Please repeat exactly the lines below from the line with "800x576 pixels. Task: Toggle" to the line with "Given: Open the user avatar profile menu", including both, and leave out every picture.

GIVEN DATA Start Marker

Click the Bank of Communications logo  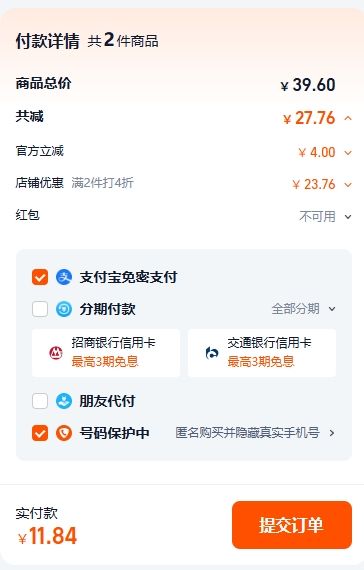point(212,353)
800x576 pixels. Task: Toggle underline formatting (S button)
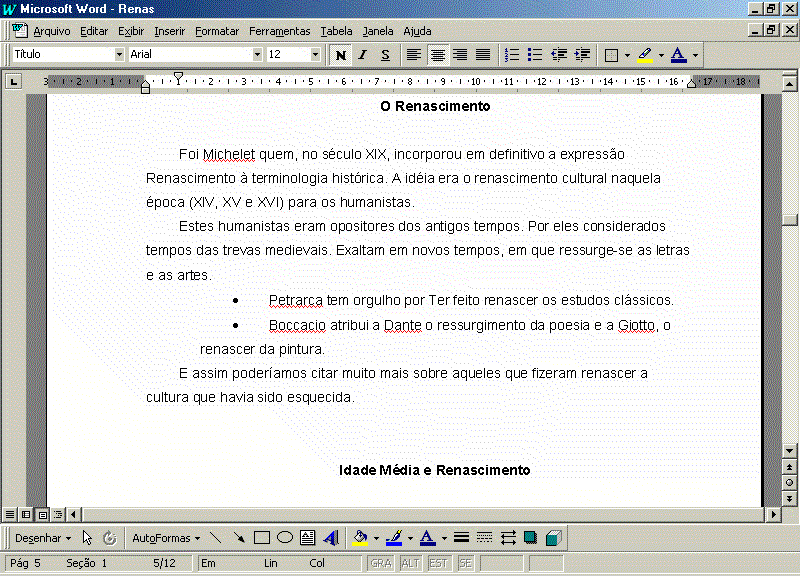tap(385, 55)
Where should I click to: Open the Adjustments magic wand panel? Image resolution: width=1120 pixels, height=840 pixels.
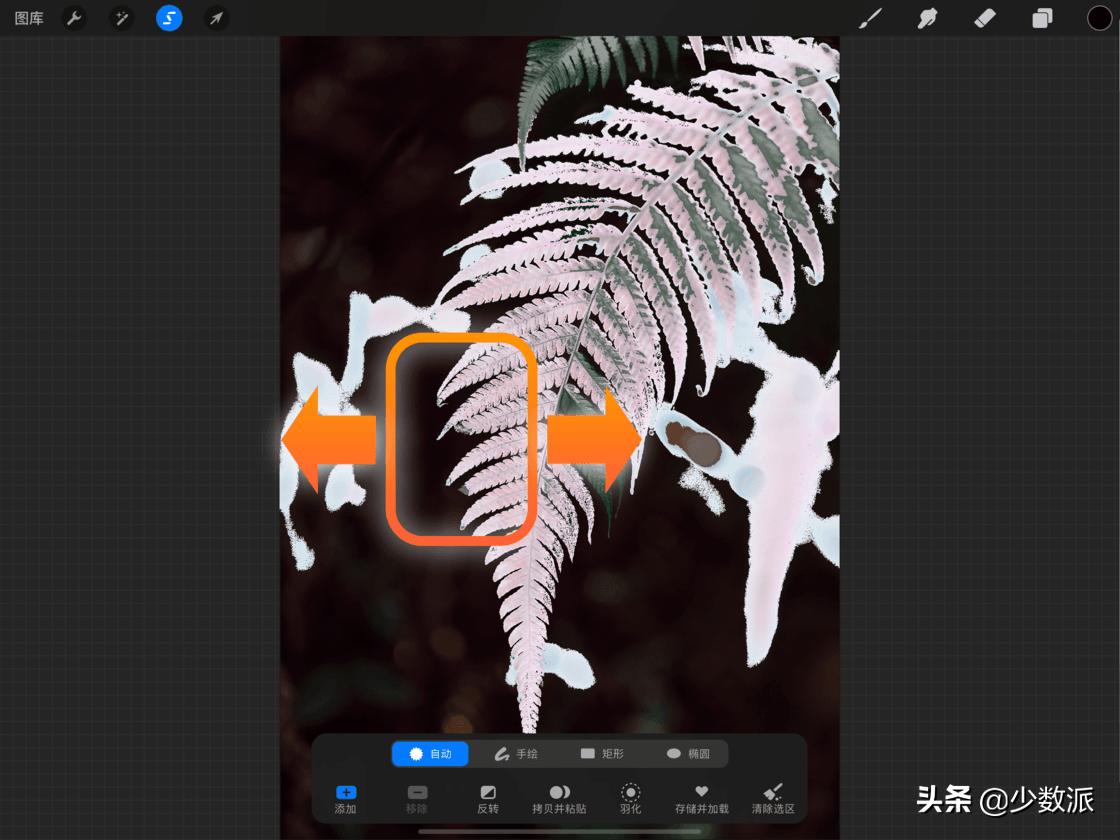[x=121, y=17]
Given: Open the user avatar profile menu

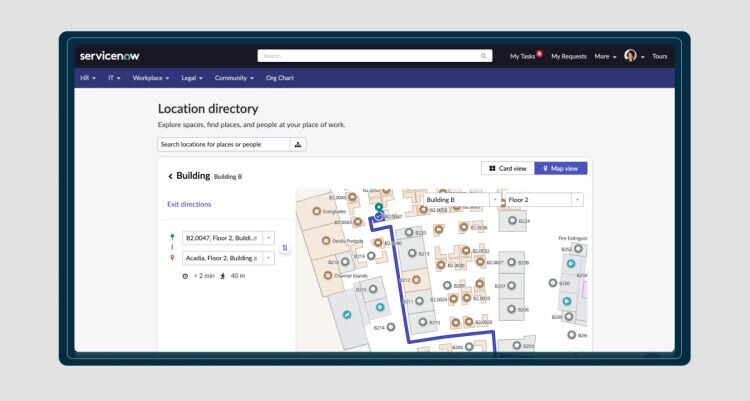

GIVEN DATA End Marker
GIVEN DATA Start Marker

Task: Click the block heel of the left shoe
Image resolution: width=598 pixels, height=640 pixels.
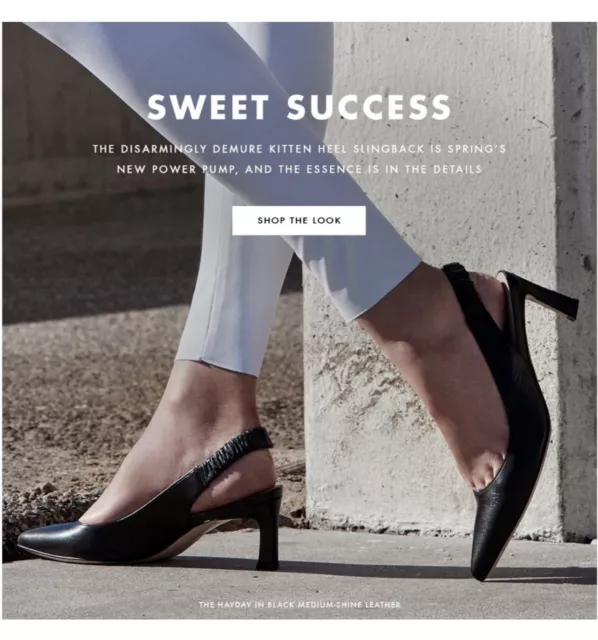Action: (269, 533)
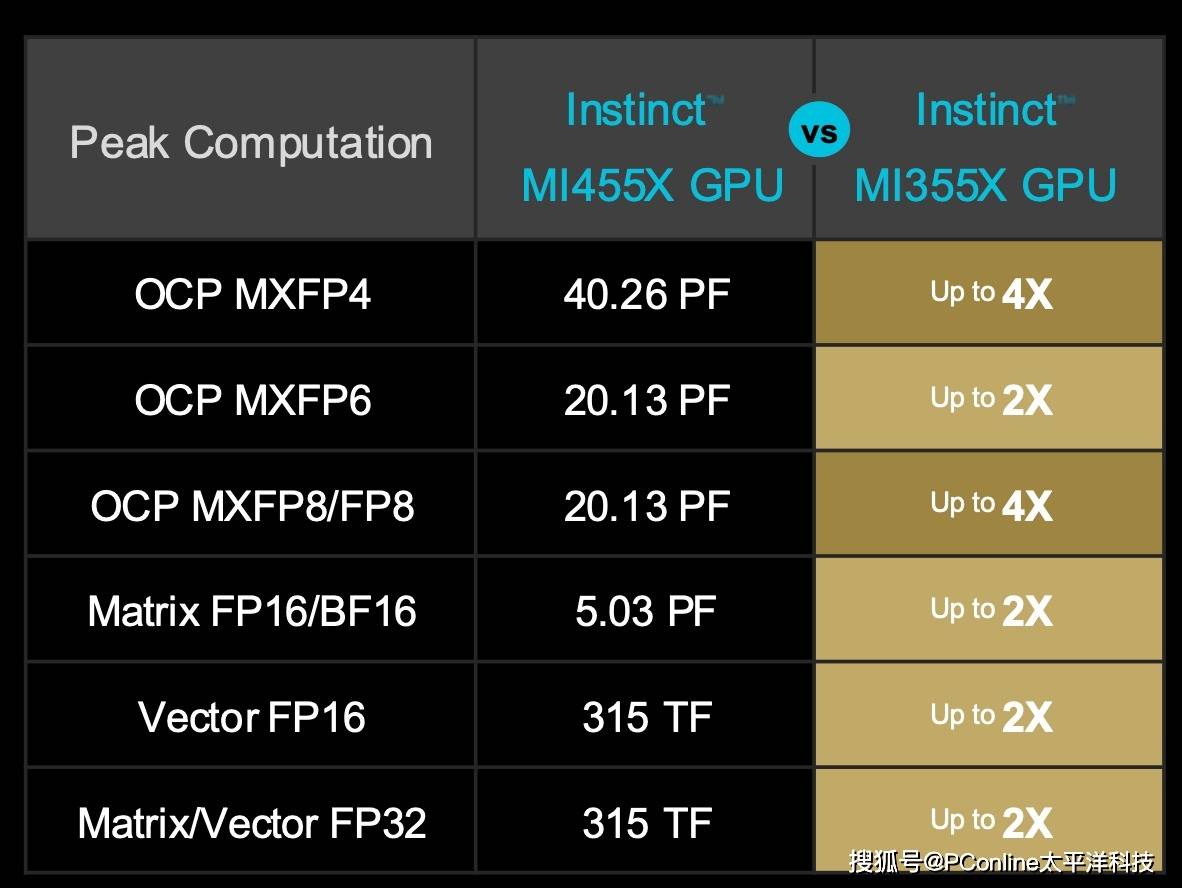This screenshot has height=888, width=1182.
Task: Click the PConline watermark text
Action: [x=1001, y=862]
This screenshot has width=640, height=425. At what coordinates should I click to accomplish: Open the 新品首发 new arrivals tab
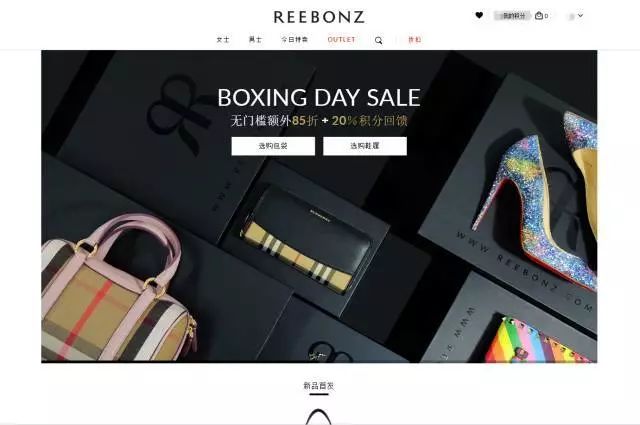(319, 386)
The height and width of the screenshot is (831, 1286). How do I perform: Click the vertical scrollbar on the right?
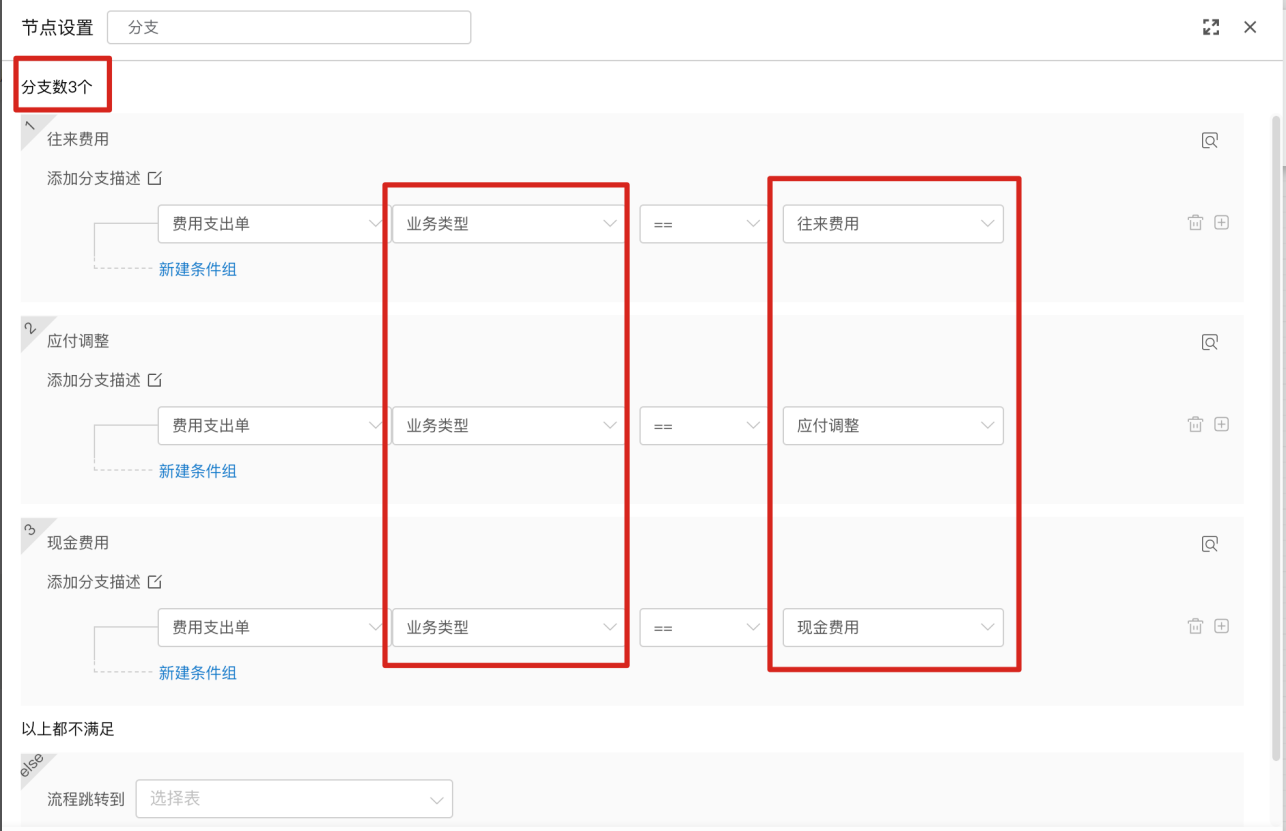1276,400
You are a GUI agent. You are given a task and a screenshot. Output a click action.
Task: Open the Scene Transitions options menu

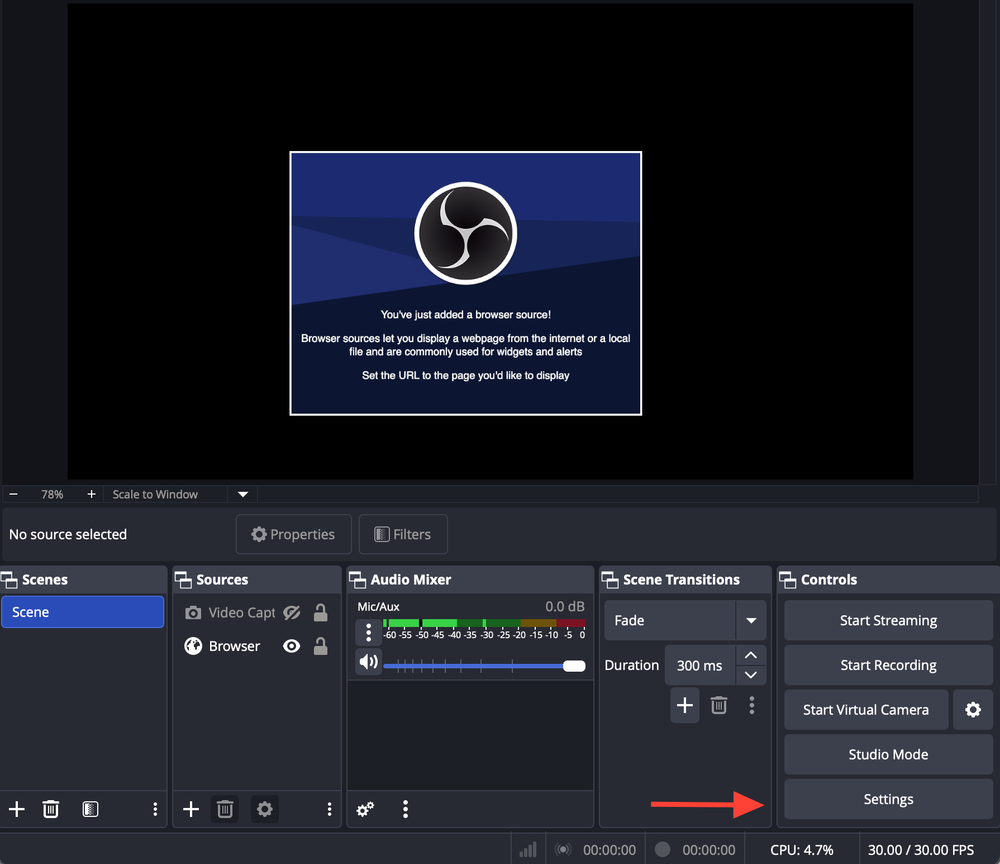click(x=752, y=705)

GIVEN DATA End Marker

**RESPONSE TO THE TASK:**
800x576 pixels. Task: Toggle underline formatting (S button)
tap(385, 55)
Where should I click to: Open the Adjustments magic wand panel? Image resolution: width=1120 pixels, height=840 pixels.
[x=121, y=17]
Given: Open the user avatar profile menu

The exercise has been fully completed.